### WHAT YOU WILL DO
Transcribe every line of the listing below verbatim, preserving its order, spacing, and characters.
===== SUPPLIED MATERIAL
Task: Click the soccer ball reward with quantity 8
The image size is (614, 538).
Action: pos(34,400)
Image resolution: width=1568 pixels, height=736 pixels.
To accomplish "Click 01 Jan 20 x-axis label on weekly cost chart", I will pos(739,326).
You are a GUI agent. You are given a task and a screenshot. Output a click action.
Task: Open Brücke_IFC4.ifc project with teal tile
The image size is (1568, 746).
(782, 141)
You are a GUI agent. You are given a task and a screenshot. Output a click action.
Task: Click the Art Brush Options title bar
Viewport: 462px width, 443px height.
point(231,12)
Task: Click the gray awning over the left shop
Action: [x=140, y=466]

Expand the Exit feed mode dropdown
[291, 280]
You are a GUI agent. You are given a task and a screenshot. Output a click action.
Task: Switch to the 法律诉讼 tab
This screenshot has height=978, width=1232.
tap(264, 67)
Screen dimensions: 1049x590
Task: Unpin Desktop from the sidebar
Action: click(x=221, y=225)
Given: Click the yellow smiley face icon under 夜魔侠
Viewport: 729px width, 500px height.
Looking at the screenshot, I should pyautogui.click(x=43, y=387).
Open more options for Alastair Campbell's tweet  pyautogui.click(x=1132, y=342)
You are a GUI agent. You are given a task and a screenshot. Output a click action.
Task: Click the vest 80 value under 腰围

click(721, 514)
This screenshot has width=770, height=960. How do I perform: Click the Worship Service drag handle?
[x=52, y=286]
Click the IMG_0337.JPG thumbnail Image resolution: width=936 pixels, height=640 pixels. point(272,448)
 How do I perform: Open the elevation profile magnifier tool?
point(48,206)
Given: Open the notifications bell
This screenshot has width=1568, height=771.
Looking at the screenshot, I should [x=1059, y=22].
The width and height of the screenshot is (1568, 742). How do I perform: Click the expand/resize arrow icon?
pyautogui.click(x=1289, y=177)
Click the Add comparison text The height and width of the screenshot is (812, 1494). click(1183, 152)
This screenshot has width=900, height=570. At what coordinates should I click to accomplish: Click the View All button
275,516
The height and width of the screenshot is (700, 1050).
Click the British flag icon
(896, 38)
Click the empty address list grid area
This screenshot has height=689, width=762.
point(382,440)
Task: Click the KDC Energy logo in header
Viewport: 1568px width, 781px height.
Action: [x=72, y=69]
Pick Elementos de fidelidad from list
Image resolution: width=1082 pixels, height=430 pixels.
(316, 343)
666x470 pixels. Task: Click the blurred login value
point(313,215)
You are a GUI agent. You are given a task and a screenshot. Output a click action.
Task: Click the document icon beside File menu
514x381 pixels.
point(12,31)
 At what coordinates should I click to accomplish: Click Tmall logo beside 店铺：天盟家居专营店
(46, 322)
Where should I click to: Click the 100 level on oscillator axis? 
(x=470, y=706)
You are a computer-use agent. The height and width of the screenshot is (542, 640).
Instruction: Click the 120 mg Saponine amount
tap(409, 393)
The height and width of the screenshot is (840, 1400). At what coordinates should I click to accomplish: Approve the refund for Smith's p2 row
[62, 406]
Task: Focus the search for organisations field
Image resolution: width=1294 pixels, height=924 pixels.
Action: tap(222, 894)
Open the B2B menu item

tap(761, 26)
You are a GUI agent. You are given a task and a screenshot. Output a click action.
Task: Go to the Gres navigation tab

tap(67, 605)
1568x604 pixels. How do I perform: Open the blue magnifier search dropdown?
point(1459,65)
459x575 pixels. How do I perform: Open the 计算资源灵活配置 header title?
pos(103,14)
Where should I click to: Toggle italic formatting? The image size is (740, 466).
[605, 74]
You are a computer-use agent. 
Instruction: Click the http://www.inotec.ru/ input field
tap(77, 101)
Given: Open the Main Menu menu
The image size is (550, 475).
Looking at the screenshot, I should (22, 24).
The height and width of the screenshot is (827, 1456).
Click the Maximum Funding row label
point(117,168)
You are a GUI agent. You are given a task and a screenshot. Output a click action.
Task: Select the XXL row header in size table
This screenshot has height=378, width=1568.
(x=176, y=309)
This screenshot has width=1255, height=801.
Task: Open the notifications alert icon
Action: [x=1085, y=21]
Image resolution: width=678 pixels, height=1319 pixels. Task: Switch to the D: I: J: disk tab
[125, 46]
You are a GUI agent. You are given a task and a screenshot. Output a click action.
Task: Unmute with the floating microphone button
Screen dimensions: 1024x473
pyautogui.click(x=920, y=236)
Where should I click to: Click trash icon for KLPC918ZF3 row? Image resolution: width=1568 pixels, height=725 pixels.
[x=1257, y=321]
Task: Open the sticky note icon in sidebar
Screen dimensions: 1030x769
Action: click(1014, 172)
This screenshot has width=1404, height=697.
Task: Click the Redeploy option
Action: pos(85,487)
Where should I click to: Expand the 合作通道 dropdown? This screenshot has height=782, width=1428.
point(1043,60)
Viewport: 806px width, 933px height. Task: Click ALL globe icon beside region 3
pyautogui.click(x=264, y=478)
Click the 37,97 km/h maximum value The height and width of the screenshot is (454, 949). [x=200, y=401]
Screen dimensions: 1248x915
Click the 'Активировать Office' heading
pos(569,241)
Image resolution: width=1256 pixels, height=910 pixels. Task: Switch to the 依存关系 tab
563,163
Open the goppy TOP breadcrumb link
==========
### FINISHED ANSWER
Task: Click the soccer ball reward with quantity 8
The image size is (614, 538).
Action: pos(34,400)
Image resolution: width=1568 pixels, height=736 pixels.
To accomplish "Click 01 Jan 20 x-axis label on weekly cost chart", I will pos(739,326).
You are a GUI agent. You are given a task and a screenshot. Output a click action.
Task: Open Brücke_IFC4.ifc project with teal tile
The image size is (1568, 746).
(782, 141)
You are a GUI agent. You are given a task and a screenshot. Output a click action.
Task: Click the Art Brush Options title bar
Viewport: 462px width, 443px height.
point(231,12)
Task: Click the gray awning over the left shop
Action: [x=140, y=466]

Expand the Exit feed mode dropdown
[291, 280]
You are a GUI agent. You are given a task and a screenshot. Output a click action.
Task: Switch to the 法律诉讼 tab
This screenshot has height=978, width=1232.
tap(264, 67)
Screen dimensions: 1049x590
Task: Unpin Desktop from the sidebar
Action: click(x=221, y=225)
Given: Click the yellow smiley face icon under 夜魔侠
Viewport: 729px width, 500px height.
Looking at the screenshot, I should pyautogui.click(x=43, y=387).
Open more options for Alastair Campbell's tweet  pyautogui.click(x=1132, y=342)
You are a GUI agent. You are given a task and a screenshot. Output a click action.
Task: Click the vest 80 value under 腰围

click(721, 514)
This screenshot has width=770, height=960. How do I perform: Click the Worship Service drag handle?
[x=52, y=286]
Click the IMG_0337.JPG thumbnail Image resolution: width=936 pixels, height=640 pixels. point(272,448)
 How do I perform: Open the elevation profile magnifier tool?
point(48,206)
Given: Open the notifications bell
This screenshot has width=1568, height=771.
Looking at the screenshot, I should [x=1059, y=22].
The width and height of the screenshot is (1568, 742). How do I perform: Click the expand/resize arrow icon?
pyautogui.click(x=1289, y=177)
Click the Add comparison text The height and width of the screenshot is (812, 1494). click(1183, 152)
This screenshot has width=900, height=570. At what coordinates should I click to accomplish: Click the View All button
275,516
The height and width of the screenshot is (700, 1050).
Click the British flag icon
(896, 38)
Click the empty address list grid area
This screenshot has height=689, width=762.
point(382,440)
Task: Click the KDC Energy logo in header
Viewport: 1568px width, 781px height.
Action: [x=72, y=69]
Pick Elementos de fidelidad from list
Image resolution: width=1082 pixels, height=430 pixels.
(316, 343)
666x470 pixels. Task: Click the blurred login value
point(313,215)
You are a GUI agent. You are given a task and a screenshot. Output a click action.
Task: Click the document icon beside File menu
514x381 pixels.
point(12,31)
 At what coordinates should I click to accomplish: Click Tmall logo beside 店铺：天盟家居专营店
(46, 322)
Where should I click to: Click the 100 level on oscillator axis? 
(x=470, y=706)
You are a computer-use agent. The height and width of the screenshot is (542, 640).
Instruction: Click the 120 mg Saponine amount
tap(409, 393)
The height and width of the screenshot is (840, 1400). At what coordinates should I click to accomplish: Approve the refund for Smith's p2 row
[62, 406]
Task: Focus the search for organisations field
Image resolution: width=1294 pixels, height=924 pixels.
Action: tap(222, 894)
Open the B2B menu item

tap(761, 26)
You are a GUI agent. You are given a task and a screenshot. Output a click action.
Task: Go to the Gres navigation tab

tap(67, 605)
1568x604 pixels. How do I perform: Open the blue magnifier search dropdown?
point(1459,65)
459x575 pixels. How do I perform: Open the 计算资源灵活配置 header title?
pos(103,14)
Where should I click to: Toggle italic formatting? The image size is (740, 466).
[605, 74]
You are a computer-use agent. 
Instruction: Click the http://www.inotec.ru/ input field
tap(77, 101)
Given: Open the Main Menu menu
The image size is (550, 475).
Looking at the screenshot, I should (22, 24).
The height and width of the screenshot is (827, 1456).
Click the Maximum Funding row label
point(117,168)
You are a GUI agent. You are given a task and a screenshot. Output a click action.
Task: Select the XXL row header in size table
This screenshot has height=378, width=1568.
(x=176, y=309)
This screenshot has width=1255, height=801.
Task: Open the notifications alert icon
Action: [x=1085, y=21]
Image resolution: width=678 pixels, height=1319 pixels. Task: Switch to the D: I: J: disk tab
[125, 46]
You are a GUI agent. You are given a task and a screenshot. Output a click action.
Task: Unmute with the floating microphone button
Screen dimensions: 1024x473
pyautogui.click(x=920, y=236)
Where should I click to: Click trash icon for KLPC918ZF3 row? Image resolution: width=1568 pixels, height=725 pixels.
[x=1257, y=321]
Task: Open the sticky note icon in sidebar
Screen dimensions: 1030x769
Action: click(1014, 172)
This screenshot has width=1404, height=697.
Task: Click the Redeploy option
Action: pos(85,487)
Where should I click to: Expand the 合作通道 dropdown? This screenshot has height=782, width=1428.
point(1043,60)
Viewport: 806px width, 933px height. Task: Click ALL globe icon beside region 3
pyautogui.click(x=264, y=478)
Click the 37,97 km/h maximum value The height and width of the screenshot is (454, 949). [x=200, y=401]
Screen dimensions: 1248x915
Click the 'Активировать Office' heading
pos(569,241)
Image resolution: width=1256 pixels, height=910 pixels. Task: Switch to the 依存关系 tab
563,163
Open the goppy TOP breadcrumb link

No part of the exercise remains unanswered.